In at least one respect, Carlin quite literally changed our political and legal system. In 1973, his infamous routine about the seven words you can’t say on television was broadcast by a radio station in New York, prompting the FCC to issue a letter of reprimand to the station. That resulted in a Supreme Court case that established the authority of the FCC to regulate the content of TV and radio shows that broadcast “indecent” material at hours when it might easily be viewed by children. This led to the creation of the “family hour,” a time when the networks promised not to broadcast anything even mildly offensive.

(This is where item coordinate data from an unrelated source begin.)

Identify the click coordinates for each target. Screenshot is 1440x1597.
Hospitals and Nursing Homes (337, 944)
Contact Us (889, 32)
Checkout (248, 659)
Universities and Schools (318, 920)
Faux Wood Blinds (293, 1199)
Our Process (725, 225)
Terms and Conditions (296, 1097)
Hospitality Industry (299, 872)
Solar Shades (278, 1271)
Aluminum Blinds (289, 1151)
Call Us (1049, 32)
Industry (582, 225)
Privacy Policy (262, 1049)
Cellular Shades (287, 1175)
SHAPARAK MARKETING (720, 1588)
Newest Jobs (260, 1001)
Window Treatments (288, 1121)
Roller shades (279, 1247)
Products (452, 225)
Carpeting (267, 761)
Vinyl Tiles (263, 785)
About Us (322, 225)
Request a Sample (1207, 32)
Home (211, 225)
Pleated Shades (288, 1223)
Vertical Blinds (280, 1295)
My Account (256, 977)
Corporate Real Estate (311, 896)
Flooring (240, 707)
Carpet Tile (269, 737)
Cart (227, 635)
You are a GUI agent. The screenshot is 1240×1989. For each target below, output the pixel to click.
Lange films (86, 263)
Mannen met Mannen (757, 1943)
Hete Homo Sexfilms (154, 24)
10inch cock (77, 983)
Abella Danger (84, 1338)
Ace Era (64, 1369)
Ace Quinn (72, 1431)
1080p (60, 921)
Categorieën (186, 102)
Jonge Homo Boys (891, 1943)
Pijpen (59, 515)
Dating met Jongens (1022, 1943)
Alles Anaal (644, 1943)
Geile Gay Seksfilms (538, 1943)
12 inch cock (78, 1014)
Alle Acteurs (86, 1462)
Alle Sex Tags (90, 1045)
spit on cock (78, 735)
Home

It is appropriate that Carlin was chosen earlier this year to receive the 2008 Mark Twain Prize for American Humor, an award given by the Kennedy Center for the Performing Arts. Like Mark Twain, who still captures the American imagination a century after his death, George Carlin will be remembered long after so many lesser wits will have faded. In the decades to come, when Jay Leno’s pedestrian attempts at humor blend perfectly into our background memory, Carlin’s legacy will still stand out from the rest of the pack. In a world where most comedians are the artistic equivalent of a Big Mac — bland, substanceless, prepackaged, indistinguishable from one another — Carlin was a great meal, one that we remember not only because it nourished us but because it excited us and brought us joy.
One of Carlin’s heroes (and friends) was Paul Krassner, co-founder of Mad magazine and publisher of The Realist, a brilliant magazine of political satire. When Krassner was profiled in Life magazine once, the FBI actually sent a letter to the editor of the magazine calling Krassner a “raving, unconfined nut.” George Carlin responded to this by saying, “The FBI was right. This man is dangerous–and funny; and necessary.” The same can be said for Carlin himself; he was not only funny, he was necessary. Now he is gone and we are left wondering who we could ever find to replace him.